## The problem
In the entries below, find the line with "Task: Sort by" and print exactly every line from there up to and including the line with "Task: Click the Xobni search magnifier icon", with no other lines.

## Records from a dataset

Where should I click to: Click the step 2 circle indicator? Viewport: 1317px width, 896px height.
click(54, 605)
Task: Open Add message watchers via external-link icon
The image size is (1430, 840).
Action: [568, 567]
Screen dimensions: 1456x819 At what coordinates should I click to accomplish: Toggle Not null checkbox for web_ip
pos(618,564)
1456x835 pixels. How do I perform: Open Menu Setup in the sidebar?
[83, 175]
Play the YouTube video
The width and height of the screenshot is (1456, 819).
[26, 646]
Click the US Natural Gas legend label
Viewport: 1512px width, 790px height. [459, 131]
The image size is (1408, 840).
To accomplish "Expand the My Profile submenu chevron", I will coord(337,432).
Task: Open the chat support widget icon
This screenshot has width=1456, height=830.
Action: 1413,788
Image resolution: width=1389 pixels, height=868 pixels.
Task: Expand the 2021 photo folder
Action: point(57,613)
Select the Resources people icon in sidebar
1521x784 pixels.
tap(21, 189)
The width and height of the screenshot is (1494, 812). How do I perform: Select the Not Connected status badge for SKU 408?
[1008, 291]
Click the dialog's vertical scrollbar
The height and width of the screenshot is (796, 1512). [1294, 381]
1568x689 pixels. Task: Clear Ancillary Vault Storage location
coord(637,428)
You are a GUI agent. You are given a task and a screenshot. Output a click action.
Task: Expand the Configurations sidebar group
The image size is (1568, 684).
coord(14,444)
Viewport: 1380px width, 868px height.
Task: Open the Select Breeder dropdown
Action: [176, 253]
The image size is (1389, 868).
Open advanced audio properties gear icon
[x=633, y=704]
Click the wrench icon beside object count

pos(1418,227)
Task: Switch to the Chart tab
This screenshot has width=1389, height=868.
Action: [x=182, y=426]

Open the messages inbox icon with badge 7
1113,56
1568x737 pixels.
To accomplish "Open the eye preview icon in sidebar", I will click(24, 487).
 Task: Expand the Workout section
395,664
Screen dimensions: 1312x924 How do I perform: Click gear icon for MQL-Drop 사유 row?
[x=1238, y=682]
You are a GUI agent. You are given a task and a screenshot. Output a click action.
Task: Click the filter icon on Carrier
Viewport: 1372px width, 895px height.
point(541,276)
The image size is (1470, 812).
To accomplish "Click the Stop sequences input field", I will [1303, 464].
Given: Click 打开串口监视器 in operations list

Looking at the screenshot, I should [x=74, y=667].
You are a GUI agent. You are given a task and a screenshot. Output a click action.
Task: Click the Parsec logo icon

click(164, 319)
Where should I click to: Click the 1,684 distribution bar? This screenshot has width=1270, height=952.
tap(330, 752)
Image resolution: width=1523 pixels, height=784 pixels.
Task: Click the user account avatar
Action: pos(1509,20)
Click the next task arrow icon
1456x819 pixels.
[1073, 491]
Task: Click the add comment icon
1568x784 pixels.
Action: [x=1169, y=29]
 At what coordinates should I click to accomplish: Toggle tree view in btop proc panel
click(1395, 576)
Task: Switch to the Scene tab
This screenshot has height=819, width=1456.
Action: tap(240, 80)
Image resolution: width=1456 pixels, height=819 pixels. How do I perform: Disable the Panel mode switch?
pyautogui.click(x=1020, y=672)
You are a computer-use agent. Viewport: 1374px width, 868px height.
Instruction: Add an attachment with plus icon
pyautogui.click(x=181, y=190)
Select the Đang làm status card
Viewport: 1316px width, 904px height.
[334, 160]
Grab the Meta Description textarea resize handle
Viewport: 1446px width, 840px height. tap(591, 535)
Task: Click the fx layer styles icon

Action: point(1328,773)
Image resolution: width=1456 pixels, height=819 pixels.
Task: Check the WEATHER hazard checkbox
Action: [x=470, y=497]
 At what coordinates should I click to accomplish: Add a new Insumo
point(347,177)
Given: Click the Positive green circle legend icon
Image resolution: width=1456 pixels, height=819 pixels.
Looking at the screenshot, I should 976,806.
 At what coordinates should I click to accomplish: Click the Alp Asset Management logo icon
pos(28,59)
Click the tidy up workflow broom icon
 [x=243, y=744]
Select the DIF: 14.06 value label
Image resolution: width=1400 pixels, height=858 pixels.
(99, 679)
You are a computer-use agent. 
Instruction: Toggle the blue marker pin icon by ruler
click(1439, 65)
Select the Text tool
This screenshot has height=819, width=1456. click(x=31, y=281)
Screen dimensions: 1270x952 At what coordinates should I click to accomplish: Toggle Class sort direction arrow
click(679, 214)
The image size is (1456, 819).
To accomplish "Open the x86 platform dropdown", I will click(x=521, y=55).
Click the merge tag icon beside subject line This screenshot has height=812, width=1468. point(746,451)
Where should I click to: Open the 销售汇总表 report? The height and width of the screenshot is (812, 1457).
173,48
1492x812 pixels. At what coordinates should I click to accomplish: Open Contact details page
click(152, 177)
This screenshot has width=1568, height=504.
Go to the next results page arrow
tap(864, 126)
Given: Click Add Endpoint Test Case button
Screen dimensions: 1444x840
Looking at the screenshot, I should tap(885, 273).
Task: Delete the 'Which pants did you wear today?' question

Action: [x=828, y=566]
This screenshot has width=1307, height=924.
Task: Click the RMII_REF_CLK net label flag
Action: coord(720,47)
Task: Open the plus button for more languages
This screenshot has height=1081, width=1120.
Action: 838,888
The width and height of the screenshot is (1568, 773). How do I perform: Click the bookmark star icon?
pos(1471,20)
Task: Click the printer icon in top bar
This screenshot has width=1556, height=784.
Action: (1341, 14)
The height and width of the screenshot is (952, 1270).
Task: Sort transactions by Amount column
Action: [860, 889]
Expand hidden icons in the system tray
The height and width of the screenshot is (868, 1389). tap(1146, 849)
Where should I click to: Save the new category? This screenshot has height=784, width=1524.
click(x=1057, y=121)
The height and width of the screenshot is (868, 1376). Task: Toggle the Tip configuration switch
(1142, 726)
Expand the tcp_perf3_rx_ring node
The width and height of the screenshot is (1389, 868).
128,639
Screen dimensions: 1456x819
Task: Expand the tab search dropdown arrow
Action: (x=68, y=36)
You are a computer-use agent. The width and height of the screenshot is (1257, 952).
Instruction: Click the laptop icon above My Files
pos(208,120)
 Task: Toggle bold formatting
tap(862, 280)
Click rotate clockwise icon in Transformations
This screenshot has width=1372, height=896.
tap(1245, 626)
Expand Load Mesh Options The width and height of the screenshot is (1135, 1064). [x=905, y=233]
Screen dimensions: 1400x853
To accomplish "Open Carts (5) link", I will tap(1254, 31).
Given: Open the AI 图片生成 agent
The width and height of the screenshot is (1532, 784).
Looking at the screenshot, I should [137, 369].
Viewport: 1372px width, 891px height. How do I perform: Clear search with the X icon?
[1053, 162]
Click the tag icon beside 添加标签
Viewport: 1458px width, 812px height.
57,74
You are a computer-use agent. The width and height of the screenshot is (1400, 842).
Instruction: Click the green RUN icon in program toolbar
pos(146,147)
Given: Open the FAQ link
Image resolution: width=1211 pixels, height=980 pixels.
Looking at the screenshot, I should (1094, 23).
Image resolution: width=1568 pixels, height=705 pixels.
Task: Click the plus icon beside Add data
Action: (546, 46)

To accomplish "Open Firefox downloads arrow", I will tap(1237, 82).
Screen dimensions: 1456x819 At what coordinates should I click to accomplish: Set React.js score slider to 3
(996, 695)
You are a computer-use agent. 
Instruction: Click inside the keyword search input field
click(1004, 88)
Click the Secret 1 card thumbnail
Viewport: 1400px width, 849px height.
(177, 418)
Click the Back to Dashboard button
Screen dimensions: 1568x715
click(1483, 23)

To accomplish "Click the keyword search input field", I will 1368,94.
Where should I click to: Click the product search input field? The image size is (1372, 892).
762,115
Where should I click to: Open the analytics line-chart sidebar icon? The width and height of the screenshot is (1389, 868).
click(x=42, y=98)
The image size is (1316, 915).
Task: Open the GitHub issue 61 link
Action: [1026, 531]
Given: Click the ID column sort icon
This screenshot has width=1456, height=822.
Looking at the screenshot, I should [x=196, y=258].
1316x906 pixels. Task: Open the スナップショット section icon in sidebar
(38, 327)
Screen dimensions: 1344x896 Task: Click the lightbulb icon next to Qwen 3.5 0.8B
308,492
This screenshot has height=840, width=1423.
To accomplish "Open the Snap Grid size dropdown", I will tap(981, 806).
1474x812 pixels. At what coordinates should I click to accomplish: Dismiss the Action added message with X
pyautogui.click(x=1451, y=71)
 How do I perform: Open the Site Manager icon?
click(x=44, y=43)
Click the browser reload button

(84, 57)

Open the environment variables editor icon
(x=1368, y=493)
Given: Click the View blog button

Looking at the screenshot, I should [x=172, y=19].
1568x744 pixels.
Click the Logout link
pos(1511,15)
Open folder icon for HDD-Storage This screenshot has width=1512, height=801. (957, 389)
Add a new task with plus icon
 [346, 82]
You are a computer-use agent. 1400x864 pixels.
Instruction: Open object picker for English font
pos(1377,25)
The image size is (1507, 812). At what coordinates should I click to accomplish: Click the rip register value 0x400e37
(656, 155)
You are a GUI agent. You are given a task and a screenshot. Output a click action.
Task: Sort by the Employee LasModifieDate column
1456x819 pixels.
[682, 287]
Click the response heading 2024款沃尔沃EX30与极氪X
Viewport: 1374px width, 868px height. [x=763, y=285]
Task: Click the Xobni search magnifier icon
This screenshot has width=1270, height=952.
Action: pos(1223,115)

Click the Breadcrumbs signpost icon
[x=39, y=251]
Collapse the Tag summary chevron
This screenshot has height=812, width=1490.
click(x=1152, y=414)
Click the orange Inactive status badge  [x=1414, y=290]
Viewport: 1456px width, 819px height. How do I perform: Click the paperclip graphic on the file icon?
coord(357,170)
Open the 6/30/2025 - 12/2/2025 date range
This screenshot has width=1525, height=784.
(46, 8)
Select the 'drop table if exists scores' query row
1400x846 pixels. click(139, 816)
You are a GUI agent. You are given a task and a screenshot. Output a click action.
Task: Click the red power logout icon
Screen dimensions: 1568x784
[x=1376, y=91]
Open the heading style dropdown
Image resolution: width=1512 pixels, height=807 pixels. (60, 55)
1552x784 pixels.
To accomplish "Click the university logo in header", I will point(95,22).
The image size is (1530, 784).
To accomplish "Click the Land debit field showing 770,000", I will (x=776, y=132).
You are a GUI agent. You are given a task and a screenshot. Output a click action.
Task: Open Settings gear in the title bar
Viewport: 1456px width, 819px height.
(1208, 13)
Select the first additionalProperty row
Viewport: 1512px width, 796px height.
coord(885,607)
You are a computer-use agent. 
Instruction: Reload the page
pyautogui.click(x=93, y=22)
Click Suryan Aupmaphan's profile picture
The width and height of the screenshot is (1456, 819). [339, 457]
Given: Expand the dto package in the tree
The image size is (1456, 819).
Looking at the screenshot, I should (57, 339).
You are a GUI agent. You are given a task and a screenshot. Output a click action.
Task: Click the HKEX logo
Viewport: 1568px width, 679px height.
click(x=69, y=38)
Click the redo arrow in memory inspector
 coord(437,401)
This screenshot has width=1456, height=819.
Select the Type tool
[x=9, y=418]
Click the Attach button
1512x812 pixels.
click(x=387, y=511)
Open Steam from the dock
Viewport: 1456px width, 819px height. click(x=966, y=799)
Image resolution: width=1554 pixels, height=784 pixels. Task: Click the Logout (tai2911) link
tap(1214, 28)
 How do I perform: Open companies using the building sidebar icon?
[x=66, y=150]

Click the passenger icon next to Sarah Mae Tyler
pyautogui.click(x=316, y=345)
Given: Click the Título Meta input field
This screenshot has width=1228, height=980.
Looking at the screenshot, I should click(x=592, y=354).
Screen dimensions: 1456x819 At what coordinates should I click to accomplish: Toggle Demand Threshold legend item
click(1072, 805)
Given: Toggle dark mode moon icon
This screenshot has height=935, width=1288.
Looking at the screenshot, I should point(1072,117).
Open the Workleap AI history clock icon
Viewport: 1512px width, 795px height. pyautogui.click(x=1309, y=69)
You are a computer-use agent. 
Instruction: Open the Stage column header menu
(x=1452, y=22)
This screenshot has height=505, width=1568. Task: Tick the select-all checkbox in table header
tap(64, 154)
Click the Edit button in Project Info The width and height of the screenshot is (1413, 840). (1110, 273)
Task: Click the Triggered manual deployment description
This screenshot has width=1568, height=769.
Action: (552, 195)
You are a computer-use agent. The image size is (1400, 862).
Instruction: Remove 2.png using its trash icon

## Answer to this task
Task: Sort by the Employee LasModifieDate column
1456x819 pixels.
[682, 287]
Click the response heading 2024款沃尔沃EX30与极氪X
Viewport: 1374px width, 868px height. [x=763, y=285]
Task: Click the Xobni search magnifier icon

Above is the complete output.